訪問診療は「月額5,200円」で利用可能な場合も…意外と知られていない〈在宅医療〉の真実【専門医が解説】
在宅でもプロのケアが受けられる“在宅医療”
在宅医療は利用してみないとわからないことがたくさんあります。そのため、誤解もいくつかあるようです。
よくあるのが、「訪問診療は高い」という思い込みです。訪問診療の診療報酬は医学総合管理料、訪問診療料、居宅療養管理指導料の合計となり、患者さんの費用負担は月5,200〜8,200円(医療保険1割、介護保険1割の場合。医学総合管理料は医療機関の種類と病気によって異なる)になります。確かに自分で病院に通院するより医療費は高いかもしれません。
ただ、病状が重くなって徒歩や運転での通院が難しくなるとタクシーを使う機会が増えたり、付き添いが必要になったりします。その負担を考えると訪問診療の費用はそれほど高いとはいえず、実際にはみなさんが想像するほどの金額の差はないともいえます。
「在宅医療は病院と違い、できることが限られている」というのは半分正解であり、半分不正解です。もちろん、手術やCT、MRIを使った検査はできませんが、血液検査や小型のエコーなどである程度の診断や治療ができます。酸素吸入や痛み止めの持続注射などの医療処置もできますし、病院で使用している人工呼吸器を使い続けることも可能です。
24時間連絡がとれますから、夜間に具合が悪くなったときに朝まで我慢したり、体調の悪化を押して自力で病院へ行ったりする必要がなくなります。
在宅医療を躊躇する人の中には「家で亡くなったら警察が入るから、最期は入院して病院で迎えたほうがよい」と言う人がいます。しかし、これも誤解です。在宅医が定期的に訪問しており、老衰やがん終末期などのように亡くなることが予測されている中での呼吸停止なら在宅医が死亡診断書を発行しますから、警察への連絡は不要です。

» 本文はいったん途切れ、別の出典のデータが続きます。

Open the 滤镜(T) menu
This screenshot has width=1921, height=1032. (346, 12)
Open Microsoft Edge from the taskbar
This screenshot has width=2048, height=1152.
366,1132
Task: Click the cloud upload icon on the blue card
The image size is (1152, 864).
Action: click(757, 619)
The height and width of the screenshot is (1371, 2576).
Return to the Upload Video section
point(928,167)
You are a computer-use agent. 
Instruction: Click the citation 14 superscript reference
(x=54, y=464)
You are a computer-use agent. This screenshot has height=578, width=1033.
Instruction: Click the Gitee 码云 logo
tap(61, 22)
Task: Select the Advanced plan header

自宅で患者さんが亡くなったときは、必ず訪問診療や訪問看護の緊急連絡先に連絡を入れましょう。息を引き取る瞬間を誰も見ていなかったからといって動揺する必要はありません。必ずその瞬間を見ていないといけないということはないのです。
家族の寝ている夜中に患者さんが亡くなっており、家族が翌朝気づいた場合は、そのタイミングで緊急連絡先に電話すれば大丈夫です。延命処置を希望されていないときは、「息をしていない!」と気づいて慌てて119番で救急車を要請しないようにしましょう。呼吸が止まっている状態で救急車を呼ぶと、心肺蘇生の対象となって心臓マッサージや人工呼吸が施され、亡くなった場合には警察の検死の対象になってしまうことがあります。
もちろん、在宅医療を受けている患者さんが全員、救急車を呼ばなくていい、というわけではありません。自宅療養の中で想定外に容態が急変した場合には、在宅医が入っていても救急車を要請してもらうことがあります。